"""

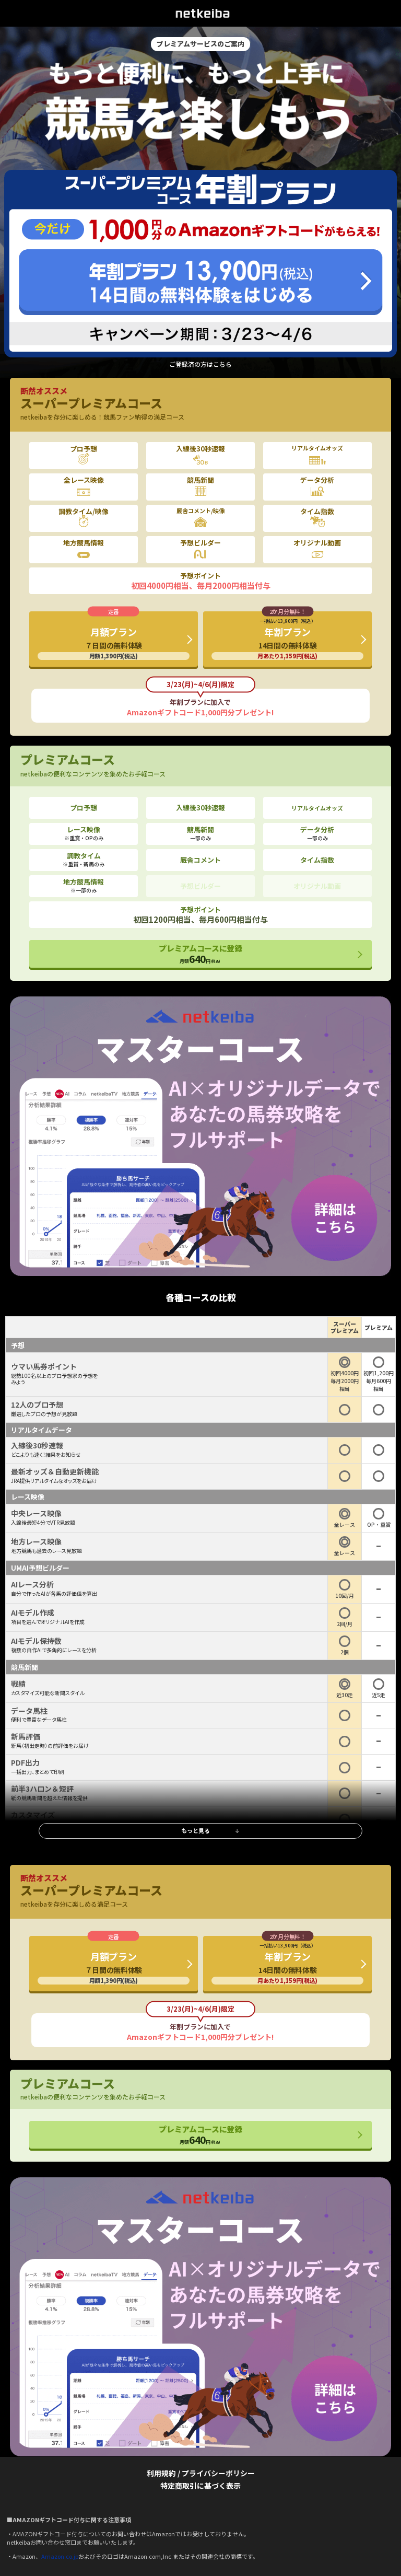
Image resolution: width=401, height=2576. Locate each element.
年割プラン (287, 638)
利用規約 (161, 2473)
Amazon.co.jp (59, 2556)
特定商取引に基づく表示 (200, 2485)
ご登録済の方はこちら (200, 364)
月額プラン (114, 642)
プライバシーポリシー (218, 2473)
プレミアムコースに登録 (200, 954)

"""

Substitute "Image size" for "Image resolution" throughout the listing above and reproduce the listing otherwise unchanged, leaving out the pictures.

**SOLVED EXERCISE**:
Image size: width=401, height=2576. Locate each element.
年割プラン (287, 638)
利用規約 (161, 2473)
Amazon.co.jp (59, 2556)
特定商取引に基づく表示 (200, 2485)
ご登録済の方はこちら (200, 364)
月額プラン (114, 642)
プライバシーポリシー (218, 2473)
プレミアムコースに登録 (200, 954)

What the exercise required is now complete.